# To-do item:
Rewrite the data below, changing every "Image resolution" to "Screenshot resolution" and leaving everything else unchanged.

::::::

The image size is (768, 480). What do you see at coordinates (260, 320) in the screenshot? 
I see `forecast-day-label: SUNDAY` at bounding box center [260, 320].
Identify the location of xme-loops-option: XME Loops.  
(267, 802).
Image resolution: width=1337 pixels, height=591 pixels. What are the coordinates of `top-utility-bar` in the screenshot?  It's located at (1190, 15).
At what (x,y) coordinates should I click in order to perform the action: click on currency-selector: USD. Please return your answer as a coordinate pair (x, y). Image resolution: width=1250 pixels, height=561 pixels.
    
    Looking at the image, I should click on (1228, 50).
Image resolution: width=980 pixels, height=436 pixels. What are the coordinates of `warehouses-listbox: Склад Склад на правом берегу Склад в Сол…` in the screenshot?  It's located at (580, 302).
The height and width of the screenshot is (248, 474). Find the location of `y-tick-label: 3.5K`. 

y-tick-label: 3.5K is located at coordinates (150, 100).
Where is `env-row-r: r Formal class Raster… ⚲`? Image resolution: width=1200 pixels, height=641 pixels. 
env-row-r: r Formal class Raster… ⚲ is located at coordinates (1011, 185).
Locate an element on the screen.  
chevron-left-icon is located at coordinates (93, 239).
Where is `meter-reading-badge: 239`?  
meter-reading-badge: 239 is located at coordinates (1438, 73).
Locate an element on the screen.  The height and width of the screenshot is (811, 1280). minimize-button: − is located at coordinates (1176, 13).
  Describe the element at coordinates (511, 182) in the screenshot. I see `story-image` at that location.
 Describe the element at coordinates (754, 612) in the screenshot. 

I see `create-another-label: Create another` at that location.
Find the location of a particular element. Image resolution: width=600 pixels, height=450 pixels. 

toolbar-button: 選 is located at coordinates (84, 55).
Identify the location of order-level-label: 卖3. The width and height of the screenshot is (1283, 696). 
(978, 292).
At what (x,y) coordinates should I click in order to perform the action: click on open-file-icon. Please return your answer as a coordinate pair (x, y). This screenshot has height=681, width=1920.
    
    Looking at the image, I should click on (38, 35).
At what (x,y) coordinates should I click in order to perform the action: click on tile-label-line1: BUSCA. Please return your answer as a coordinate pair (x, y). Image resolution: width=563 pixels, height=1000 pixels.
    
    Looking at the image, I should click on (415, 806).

::::::

# Task result:
The image size is (768, 480). What do you see at coordinates (260, 320) in the screenshot? 
I see `forecast-day-label: SUNDAY` at bounding box center [260, 320].
Identify the location of xme-loops-option: XME Loops.  
(267, 802).
Screenshot resolution: width=1337 pixels, height=591 pixels. What are the coordinates of `top-utility-bar` in the screenshot?  It's located at (1190, 15).
At what (x,y) coordinates should I click in order to perform the action: click on currency-selector: USD. Please return your answer as a coordinate pair (x, y). Screenshot resolution: width=1250 pixels, height=561 pixels.
    
    Looking at the image, I should click on (1228, 50).
Screenshot resolution: width=980 pixels, height=436 pixels. What are the coordinates of `warehouses-listbox: Склад Склад на правом берегу Склад в Сол…` in the screenshot?  It's located at (580, 302).
The height and width of the screenshot is (248, 474). Find the location of `y-tick-label: 3.5K`. 

y-tick-label: 3.5K is located at coordinates (150, 100).
Where is `env-row-r: r Formal class Raster… ⚲`? Screenshot resolution: width=1200 pixels, height=641 pixels. 
env-row-r: r Formal class Raster… ⚲ is located at coordinates (1011, 185).
Locate an element on the screen.  
chevron-left-icon is located at coordinates (93, 239).
Where is `meter-reading-badge: 239`?  
meter-reading-badge: 239 is located at coordinates (1438, 73).
Locate an element on the screen.  The height and width of the screenshot is (811, 1280). minimize-button: − is located at coordinates (1176, 13).
  Describe the element at coordinates (511, 182) in the screenshot. I see `story-image` at that location.
 Describe the element at coordinates (754, 612) in the screenshot. 

I see `create-another-label: Create another` at that location.
Find the location of a particular element. Screenshot resolution: width=600 pixels, height=450 pixels. 

toolbar-button: 選 is located at coordinates (84, 55).
Identify the location of order-level-label: 卖3. The width and height of the screenshot is (1283, 696). 
(978, 292).
At what (x,y) coordinates should I click in order to perform the action: click on open-file-icon. Please return your answer as a coordinate pair (x, y). This screenshot has height=681, width=1920.
    
    Looking at the image, I should click on (38, 35).
At what (x,y) coordinates should I click in order to perform the action: click on tile-label-line1: BUSCA. Please return your answer as a coordinate pair (x, y). Screenshot resolution: width=563 pixels, height=1000 pixels.
    
    Looking at the image, I should click on (415, 806).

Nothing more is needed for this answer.